The Government
today set out details of its offer to workers on public service
pensions. This new offer will mean that while most workers will
still have to work longer and pay more, the pension that most low
and middle earners working a full career will receive pension
benefits at least as good, if not better, than they get
now.
The offer includes a more generous ‘accrual rate’ – the
rate at which annual benefits are earned – increasing from the
1/65ths offered in October to 1/60ths. This is an eight per cent
increase.
The Government also announced today its objective
that anyone within ten years of their pension age on 1 April 2012
will be protected, meaning they will see no change in when they
can retire nor any decrease in the pension they receive at their
normal pension age. This will benefit over a million
people.
Others very close to being ten years from retirement
age may also see some additional protection, the details of which
will be subject to further discussions.
The reforms are due to come into force from 2015 onwards for the
rest of the workforce.
Today’s proposals are conditional on
agreement being reached in scheme by scheme talks.
As
previously announced, proposed pensions contribution increases
starting in April 2012 will still apply to those earning more than
£15,000 a year.
The offer means that, unlike many in the
private sector, public service workers will continue to have
access to a guaranteed benefit in retirement, not subject to
market fluctuations or fees.
For a public service worker to
buy a similar pension on the private market they would typically
need to contribute around one-third of their salary every year.

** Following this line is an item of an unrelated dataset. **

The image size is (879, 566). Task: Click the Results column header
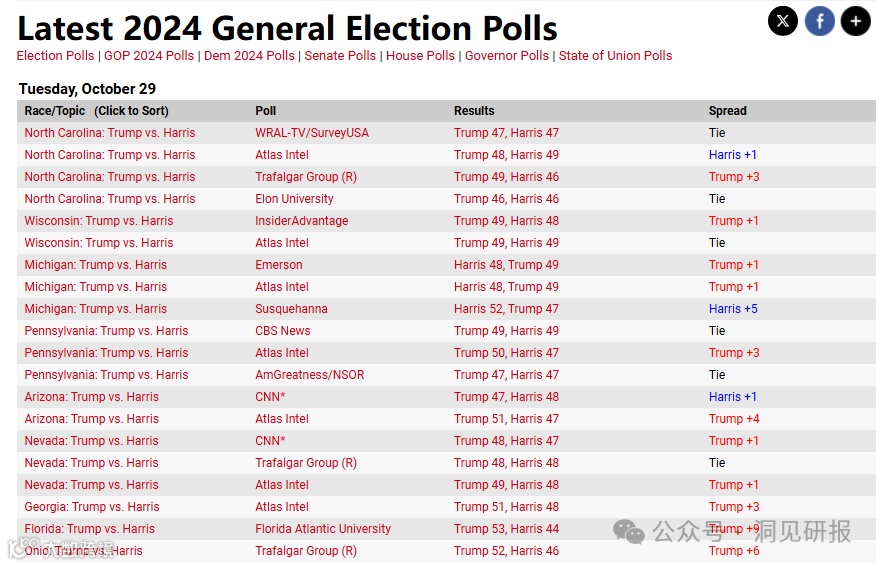tap(474, 111)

The Chief Secretary to the Treasury, Danny Alexander, said:
“From nurses to teachers, civil servants to road sweepers, public
service workers provide a valuable service and deserve good
pensions in retirement. But people are living longer, so public
service pension reform is inevitable.
“We’ve listened to
public service workers and come up with a deal that’s fair and
affordable. The lowest paid and people ten years off retirement
will be protected – and pensions will still be among the very best
available.”
The Minister for the Cabinet Office, Francis Maude
said:
“From the beginning we have been absolutely committed to
engaging with the unions on making the necessary reforms to public
service pensions. We have listened to the concerns of public
service workers and responded. It is time now for the unions to
respond in a responsible manner and remember that industrial
action will cause unnecessary disruption to small businesses and
working people up and down the country who themselves do not have
access to such generous pensions schemes.

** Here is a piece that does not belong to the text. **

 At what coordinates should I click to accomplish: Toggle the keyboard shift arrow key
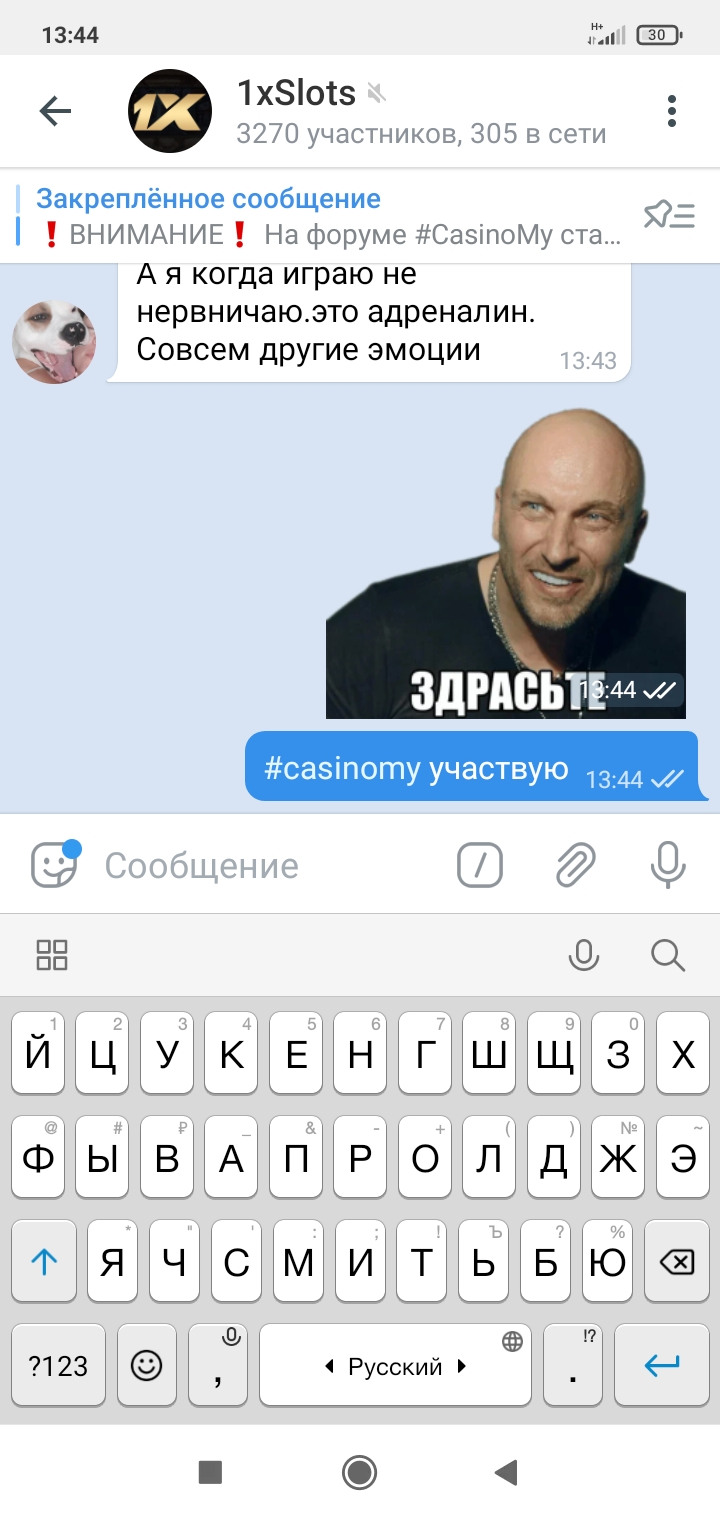44,1262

“Let's not forget that as well as the new
protections set out today, these proposals represent a settlement
for a generation – and a settlement that will still see public
service workers getting a guaranteed benefit in retirement –
something which has all but been eliminated
elsewhere."
In July, the Government agreed a process
with the unions for taking forward Lord Hutton’s proposals for
long-term reform through scheme-specific talks. To provide the
parameters for talks with trades unions, the Government set out
initial cost ceilings at the beginning of October. These cost
ceilings set out the combined employee and taxpayer contributions.

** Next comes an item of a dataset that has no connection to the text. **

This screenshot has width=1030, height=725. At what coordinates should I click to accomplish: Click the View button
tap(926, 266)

The Government is not proposing any further increase in the
total employee scheme contribution rates in addition to the
proposed 3.2 percentage points increase in contributions already
announced.
Following these discussions, the Government has
increased these cost ceilings, making its offer more generous. It
is now for trades unions to come forward with detailed proposals
within these ceilings by the end of the year.
Based on the new
offer, some workers will actually receive larger pensions at
retirement, though they will have to work longer and in most cases
pay more to get them.
For example, at normal pension age, after a full career in
the new scheme:
• a nurse with a salary at retirement of
£34,200 would receive £22,800 of pension each year if these
reforms were introduced – under the current NHS Pension Scheme
1995 arrangements, they would only get £17,300;
• a teacher
with a salary at retirement of £37,800 would receive £25,200 each
year under our proposals, rather than the £19,100 they would
currently earn in the final salary Teachers’ Pension Scheme
(pre-2007);
• a civil servant with a salary at retirement of
£29,800 would receive a pension of £24,300 each year under our
proposals – under their current Nuvos Pension Scheme arrangements,
they would only receive £20,100 per year;
• a housing benefits
officer with a salary on retirement of £21,500 would receive
£17,500 each year under our proposals, rather than the £13,600
they would currently get in the Local Government Pension Scheme (1
April 2008);
• a hospital porter with a salary at retirement
of £14,600 would receive pension benefits of £11,900 each year, as
opposed to the £9,300 they would currently get in the NHS Pension
Scheme (2008); and
• a senior civil servant with a salary at
retirement of £100,000 would receive a pension of £37,000 each
year under our proposals, rather than the £44,400 they would
currently get in their Premium Pension Scheme arrangements.
Notes for Editors
1. Further details of the Government’s public service
pensions offer can be found in “Public Service Pensions: good
pensions that last”, published today, which can be found here: http://www.hm-treasury.gov.uk/tax_pensions_index.htm.
2.
The cost ceilings for each pension scheme are set out below:
To view the table(s)/chart(s) in this release, please follow the
link below:
http://nds.coi.gov.uk/ImageLibrary/detail.aspx?MediaDetailsID=4649
3. Employee contributions are based on
weighted average member contribution rates as at 2010. Net cost
ceilings will be revised based on projected membership data,
should this have a material impact on the comparison of a scheme
design with the Government’s preferred design.
4. The
Principal Civil Service Pension Scheme is for England, Wales,
Scotland and home civil servants in Northern Ireland.
5. Case
studies on the effects on public service workers of a move to the
Government’s preferred scheme design are set out below:
To view the table(s)/chart(s) in this release, please follow the
link below:
http://nds.coi.gov.uk/ImageLibrary/detail.aspx?MediaDetailsID=4649
6. The Government has also set out its objective that public
servants who, as of 1 April 2012, have ten years or less to their
pension age see no change in when they can retire nor any decrease
in the amount of pension they receive at their current Normal
Pension Age. Schemes and unions will discuss the fairest way of
achieving this objective.
7. This announcement is not directly
linked to the contribution increases set out in July which are
subject to ongoing consultation.
8. Estimates of the level of
contributions required from a private personal pension plan are
calculated by multiplying pension benefits by market annuity
rates.
9. Gross and net cost ceilings for the Local Government
Pension Scheme are purely illustrative and based on the proposal
to increase member contributions by 3.0 percentage points on
average by 2014-15. However, the Government launched a
consultation on 7 October 2011 into the level of member
contribution increase, entitled “Consultation on proposed
increases to employee contribution rates and change to scheme
accrual rates, effective from 1 April 2012 in England and Wales”.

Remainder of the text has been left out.